This paper develops efficient preconditioned iterative solvers for incompressible flow problems discretised by an enriched Taylor-Hood mixed approximation, in which the usual pressure space is augmented by a piecewise constant pressure to ensure local mass conservation. This enrichment process causes over-specification of the pressure when the pressure space is defined by the union of standard Taylor-Hood basis functions and piecewise constant pressure basis functions, which complicates the design and implementation of efficient solvers for the resulting linear systems. We first describe the impact of this choice of pressure space specification on the matrices involved. Next, we show how to recover effective solvers for Stokes problems, with preconditioners based on the singular pressure mass matrix, and for Oseen systems arising from linearised Navier-Stokes equations, by using a two-stage pressure convection-diffusion strategy. The codes used to generate the numerical results are available online.

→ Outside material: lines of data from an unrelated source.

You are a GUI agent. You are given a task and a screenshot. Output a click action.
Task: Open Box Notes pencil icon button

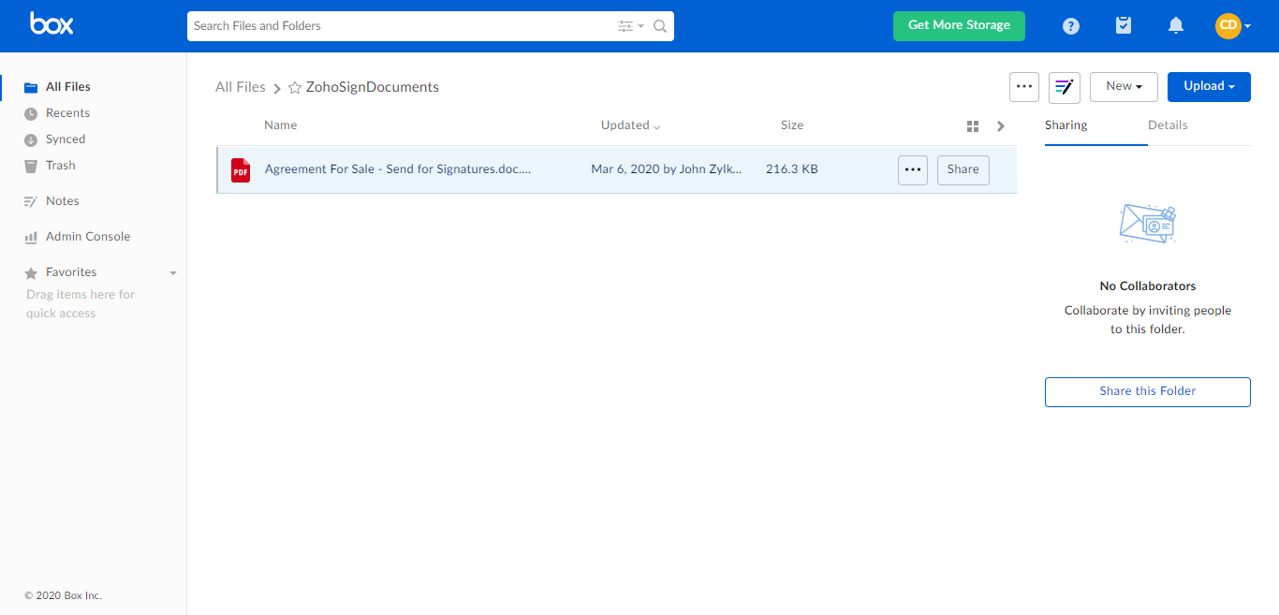coord(1065,87)
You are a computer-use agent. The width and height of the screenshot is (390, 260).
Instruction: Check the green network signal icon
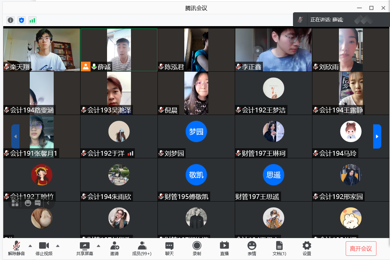(x=32, y=20)
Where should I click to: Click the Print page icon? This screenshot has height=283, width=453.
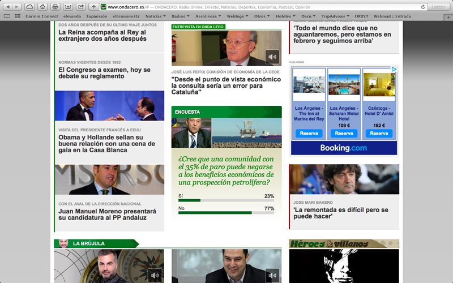[55, 7]
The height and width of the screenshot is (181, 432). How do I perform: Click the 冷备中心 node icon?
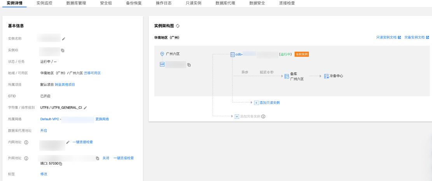(326, 76)
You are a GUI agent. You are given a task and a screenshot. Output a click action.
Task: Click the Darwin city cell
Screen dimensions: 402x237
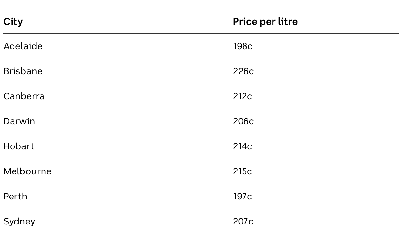tap(19, 121)
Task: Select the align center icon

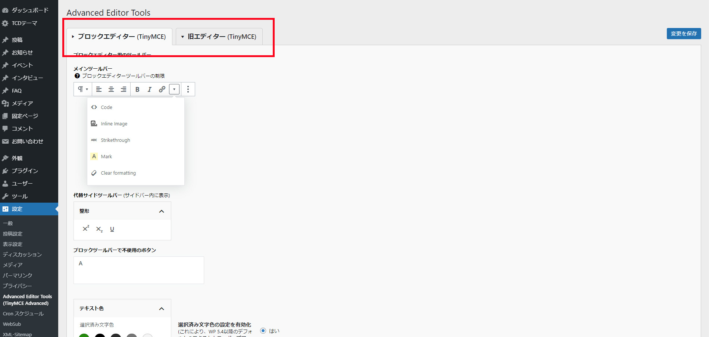Action: pos(111,89)

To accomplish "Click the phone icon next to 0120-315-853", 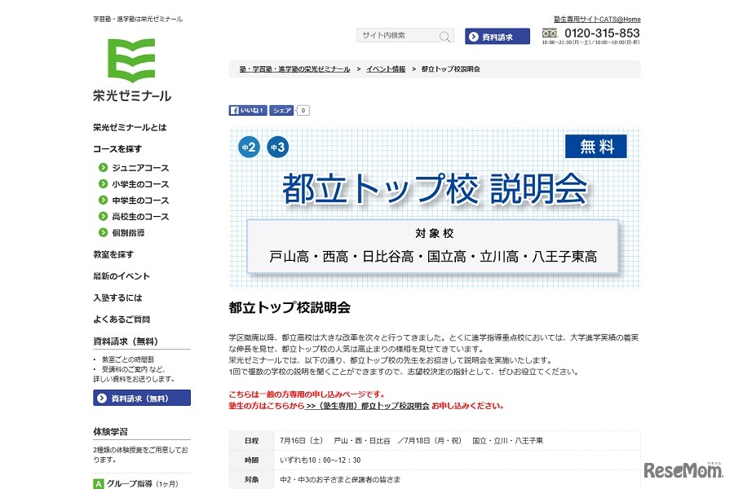I will click(551, 33).
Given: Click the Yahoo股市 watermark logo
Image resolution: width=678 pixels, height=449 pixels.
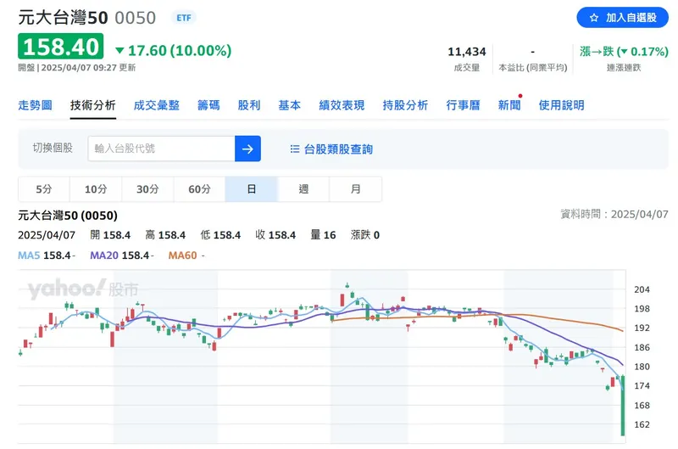Looking at the screenshot, I should click(83, 290).
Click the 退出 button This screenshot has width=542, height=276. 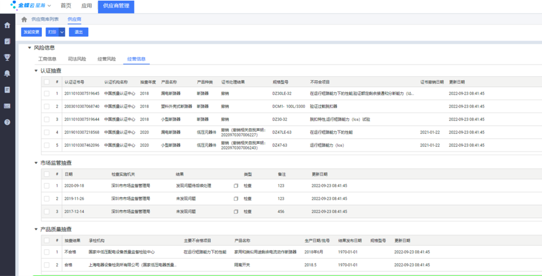coord(78,32)
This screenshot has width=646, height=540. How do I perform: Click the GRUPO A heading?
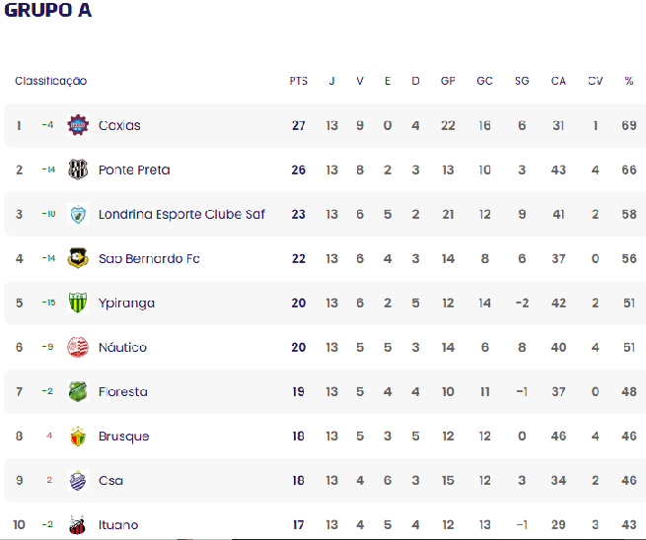click(48, 10)
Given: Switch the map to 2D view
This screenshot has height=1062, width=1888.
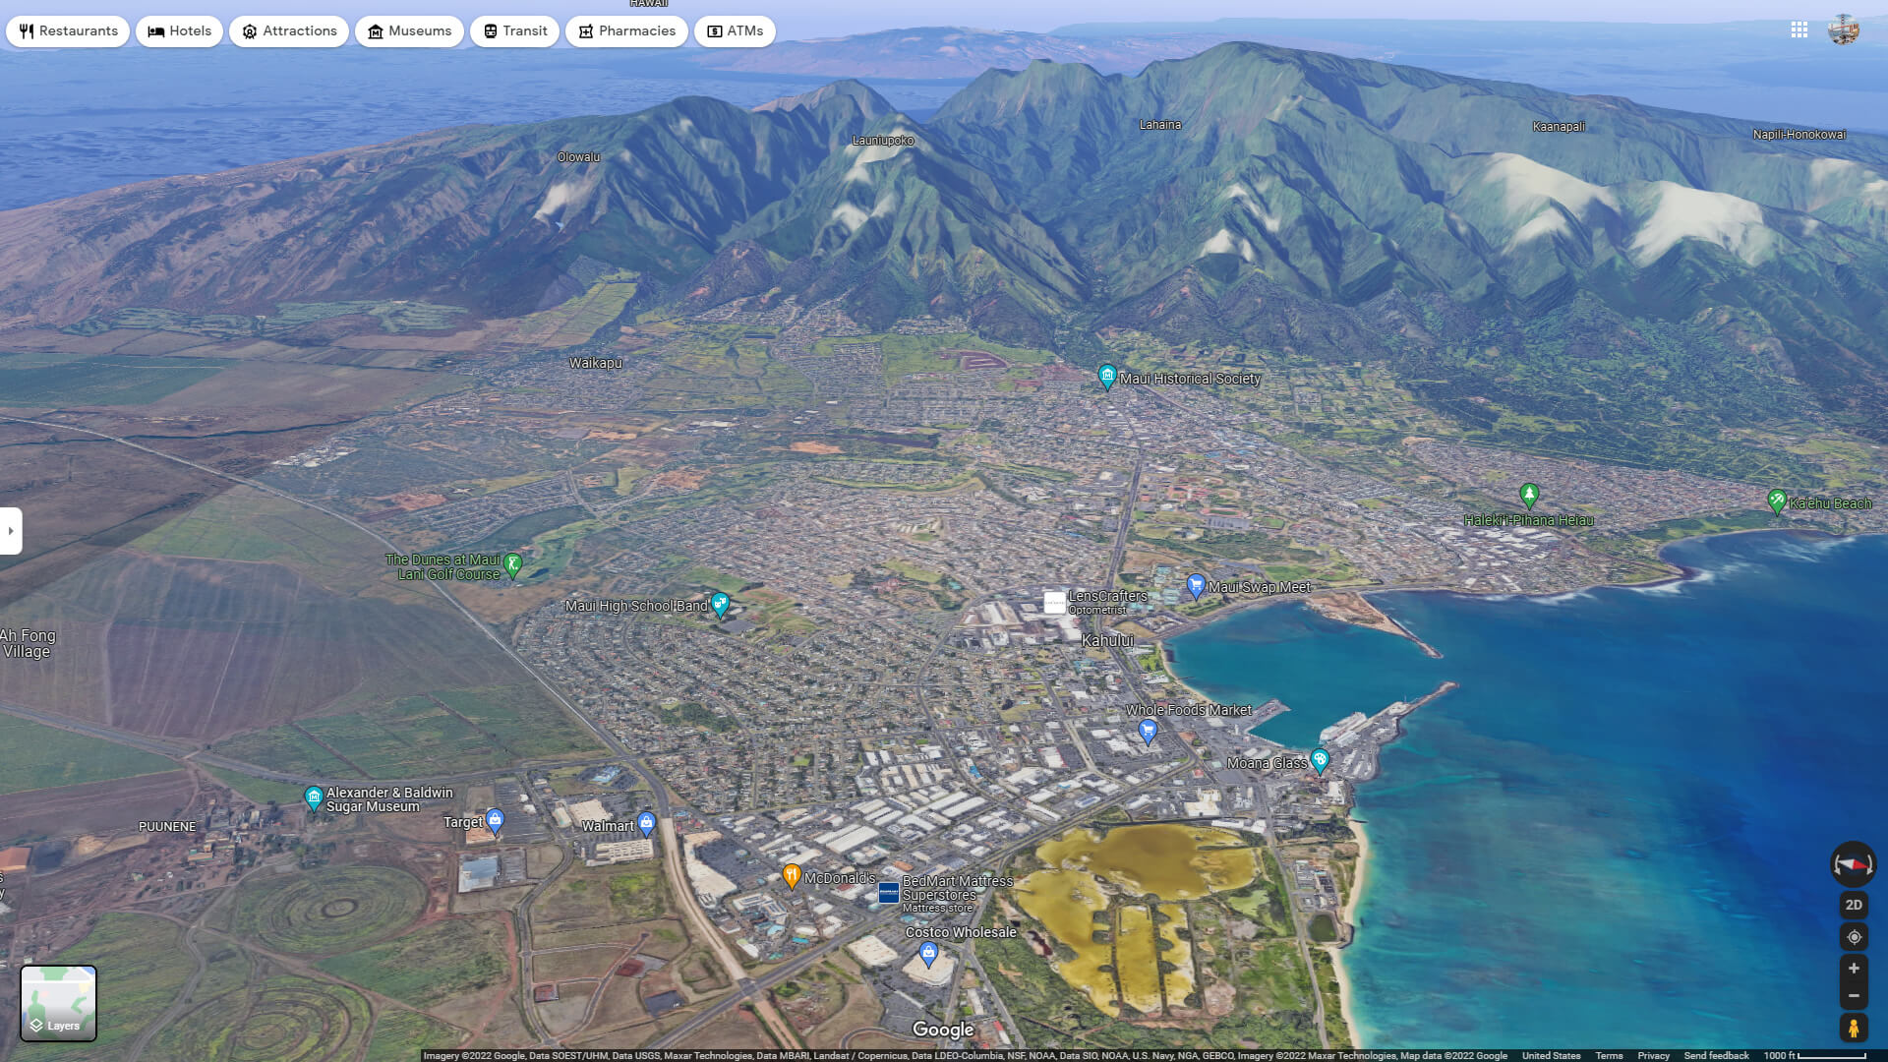Looking at the screenshot, I should pyautogui.click(x=1854, y=904).
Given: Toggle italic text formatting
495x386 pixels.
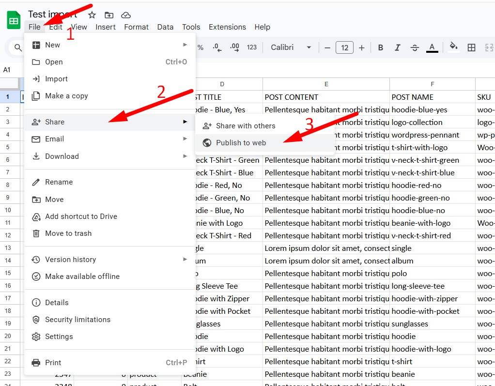Looking at the screenshot, I should (398, 47).
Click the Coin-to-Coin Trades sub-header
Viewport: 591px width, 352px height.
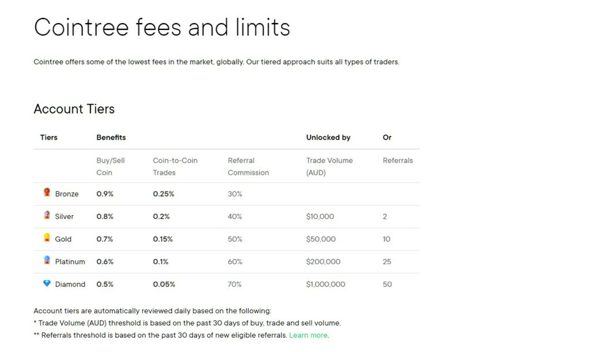coord(175,167)
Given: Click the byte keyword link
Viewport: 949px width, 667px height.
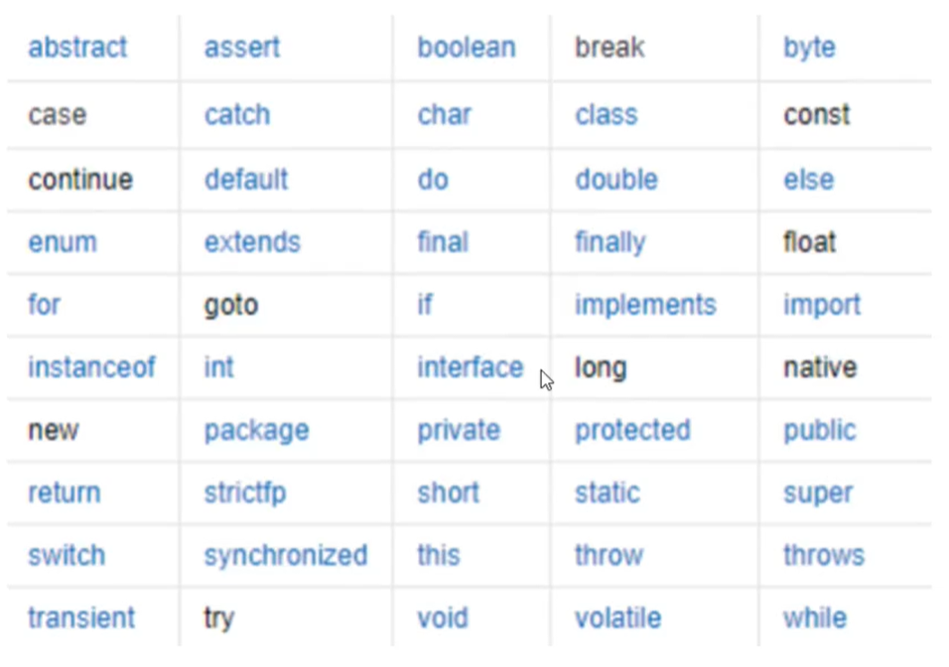Looking at the screenshot, I should coord(809,49).
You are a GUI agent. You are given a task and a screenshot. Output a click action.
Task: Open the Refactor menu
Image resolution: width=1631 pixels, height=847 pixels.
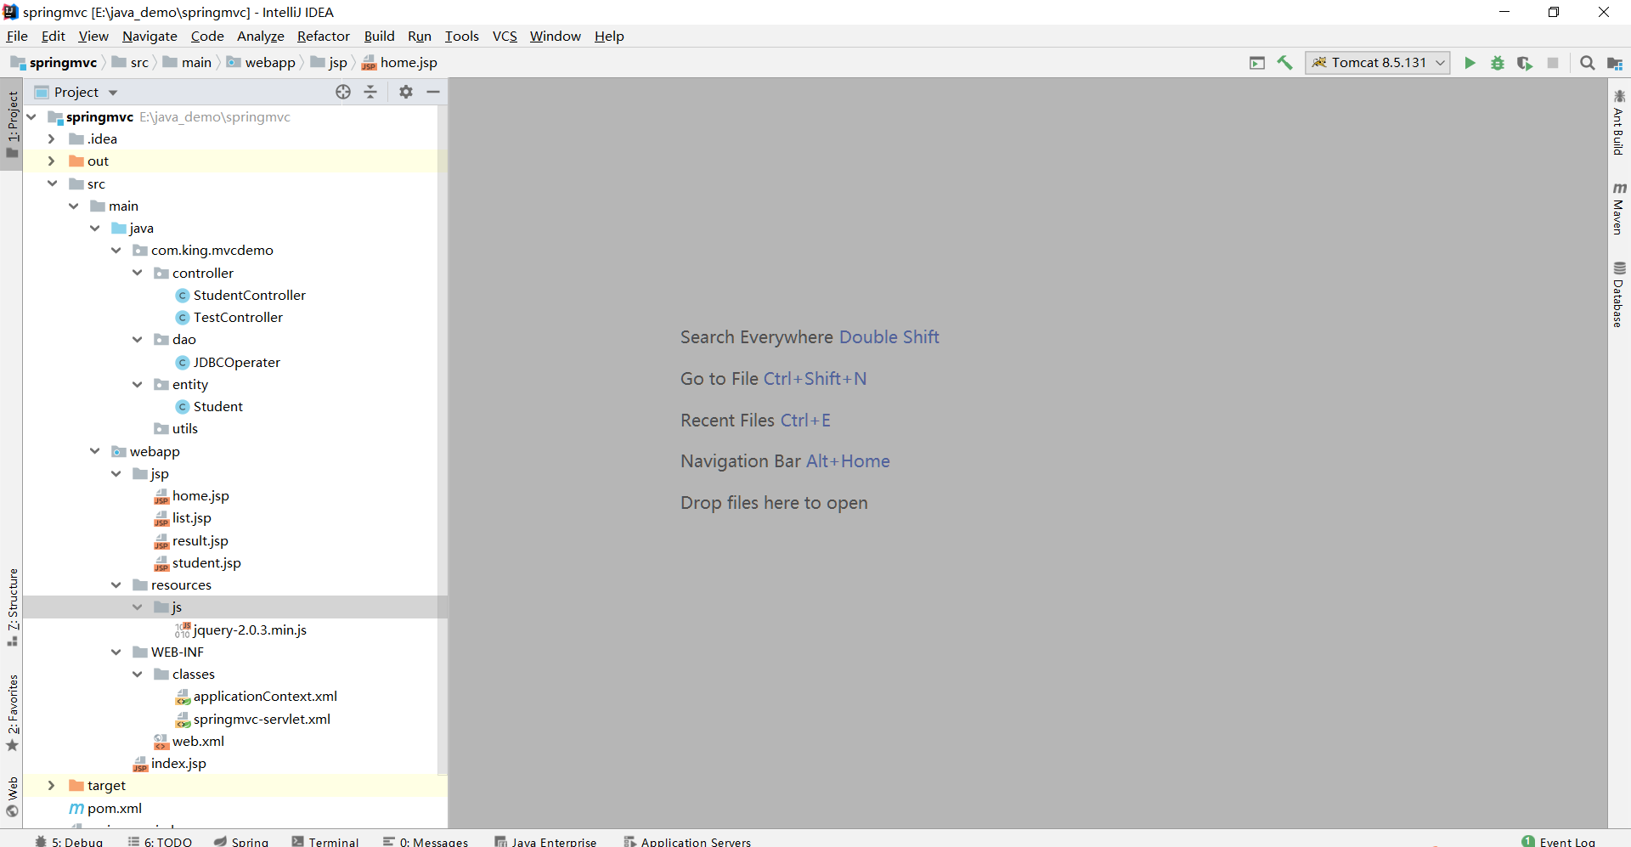point(323,36)
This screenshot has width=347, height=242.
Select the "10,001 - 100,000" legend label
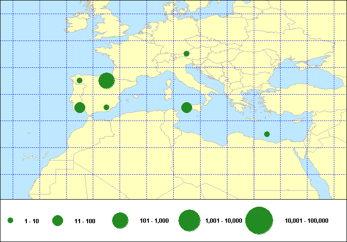(307, 221)
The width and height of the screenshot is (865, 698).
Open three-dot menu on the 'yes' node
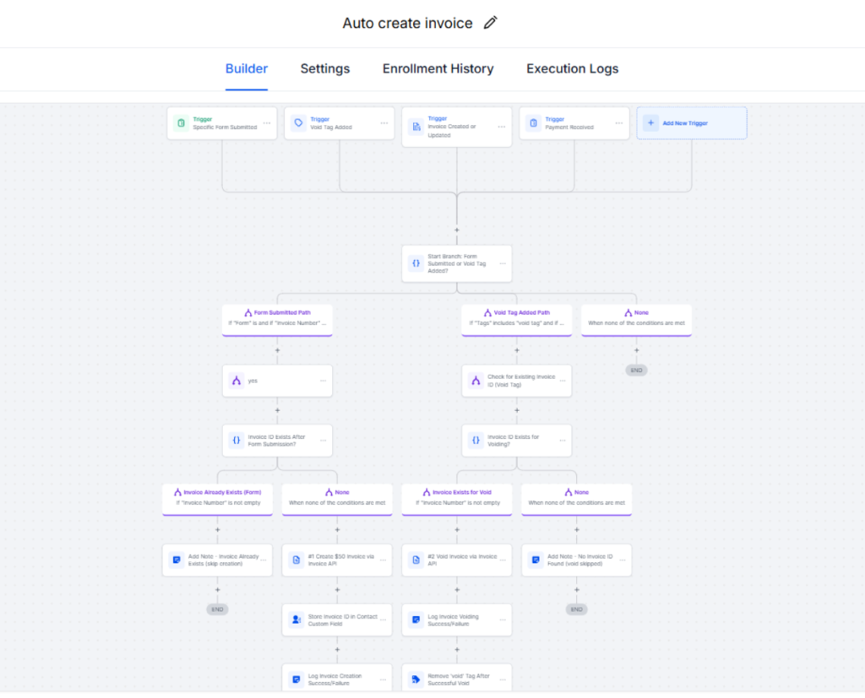[323, 381]
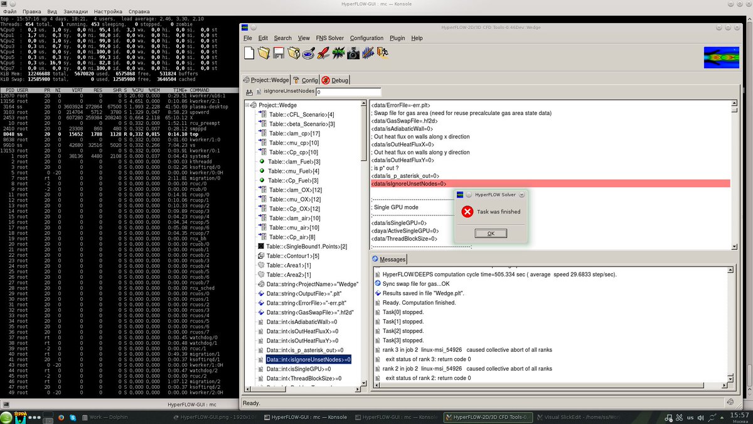Click the explosion-style solver icon
Screen dimensions: 753x424
[x=338, y=53]
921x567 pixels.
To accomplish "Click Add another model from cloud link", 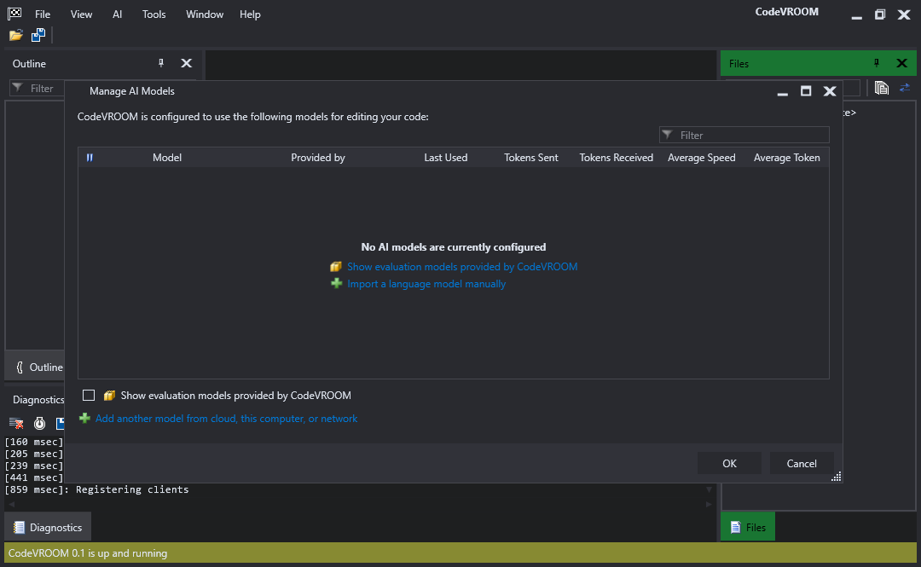I will click(x=226, y=419).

翻译：本文针对采用富集Taylor-Hood混合逼近离散的不可压缩流动问题，开发了高效的预处理迭代求解器。该方法通过在标准压力空间中添加分片常数压力基函数来确保局部质量守恒。当压力空间由标准Taylor-Hood基函数与分片常数压力基函数共同定义时，这种富集过程会导致压力超定问题，从而增加了相关线性系统求解器的设计与实现难度。我们首先描述了这种压力空间定义方式对相关矩阵的影响。接着，基于奇异压力质量矩阵的预处理方法，展示了如何恢复Stokes问题的有效求解器；同时针对纳维-斯托克斯方程线性化产生的Oseen系统，采用两阶段压力对流-扩散策略实现了高效求解。文中数值实验的代码已开源发布。